Work required: Copy the data exactly as it appears, and do not include any pictures.

Information shown:
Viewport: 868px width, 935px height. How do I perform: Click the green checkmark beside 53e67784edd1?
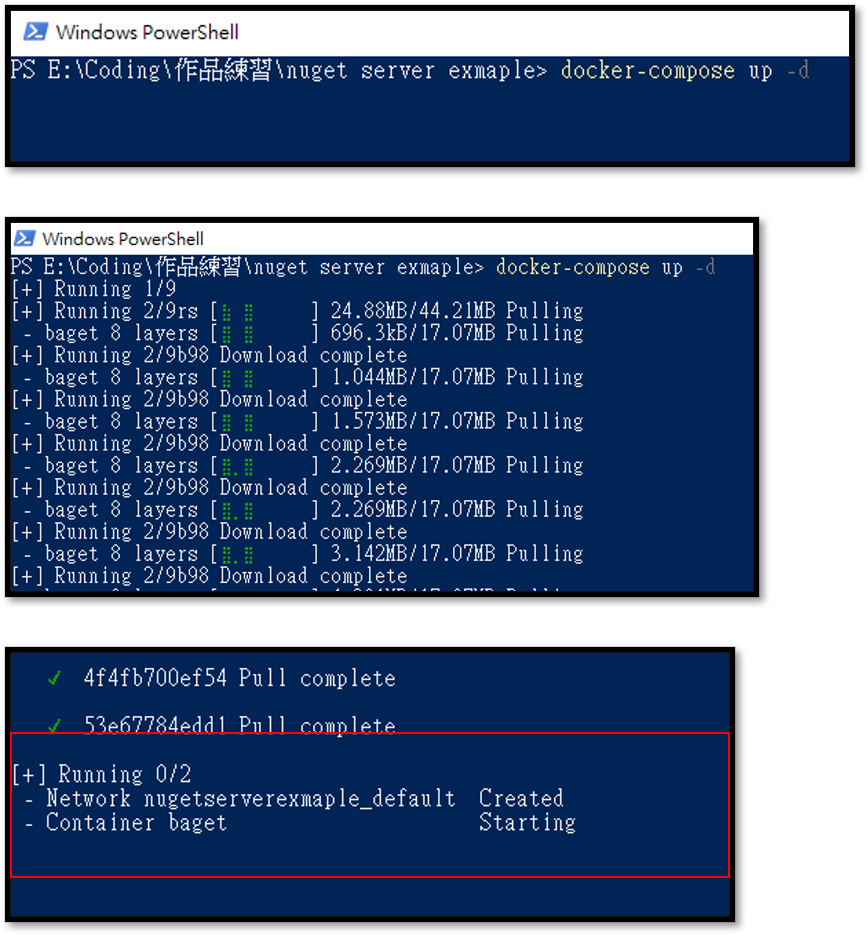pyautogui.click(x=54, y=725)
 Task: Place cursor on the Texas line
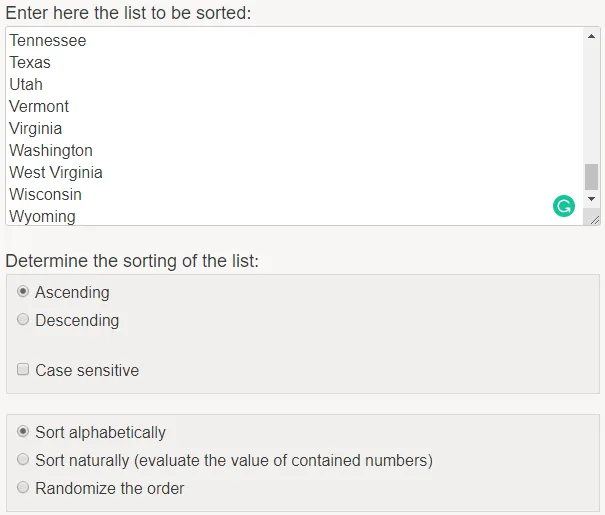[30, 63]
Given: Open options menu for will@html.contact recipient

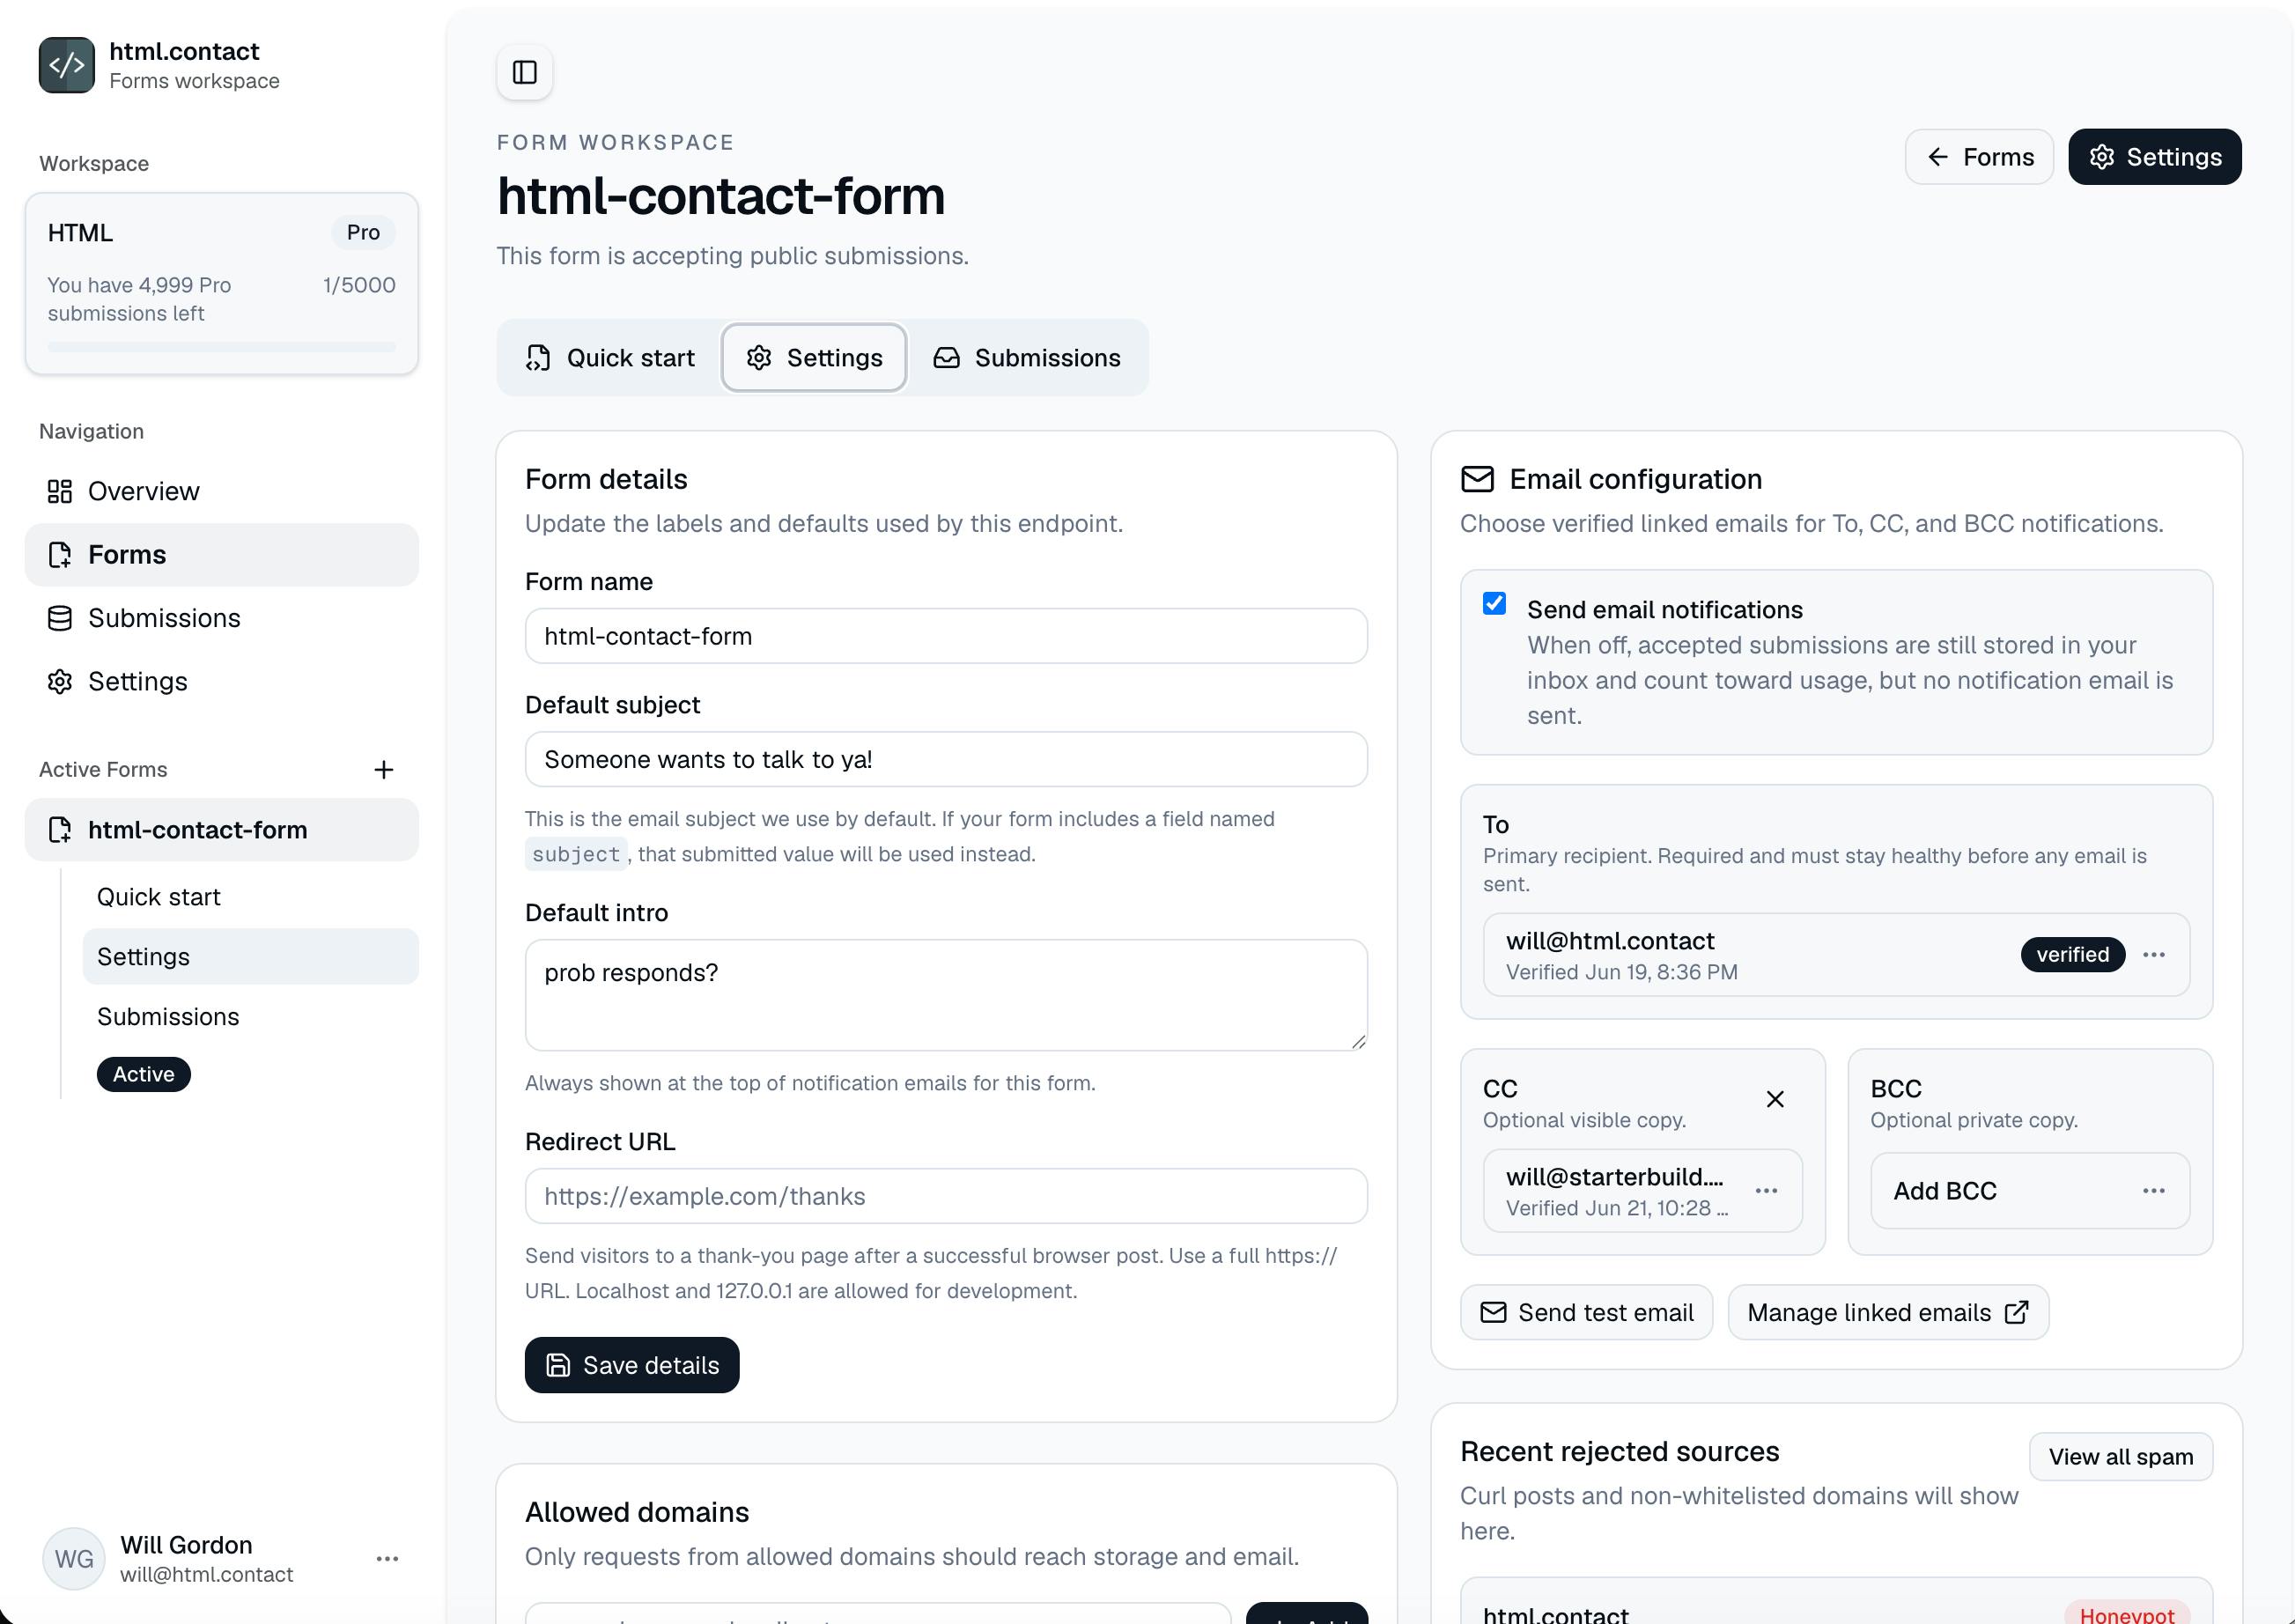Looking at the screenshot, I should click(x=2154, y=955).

Expected answer:
Viewport: 868px width, 935px height. How do I perform: Click the green checkmark beside 53e67784edd1?
pyautogui.click(x=54, y=725)
 Task: Place cursor on the Texas line
[30, 63]
Given: Open options menu for will@html.contact recipient

Looking at the screenshot, I should click(x=2154, y=955).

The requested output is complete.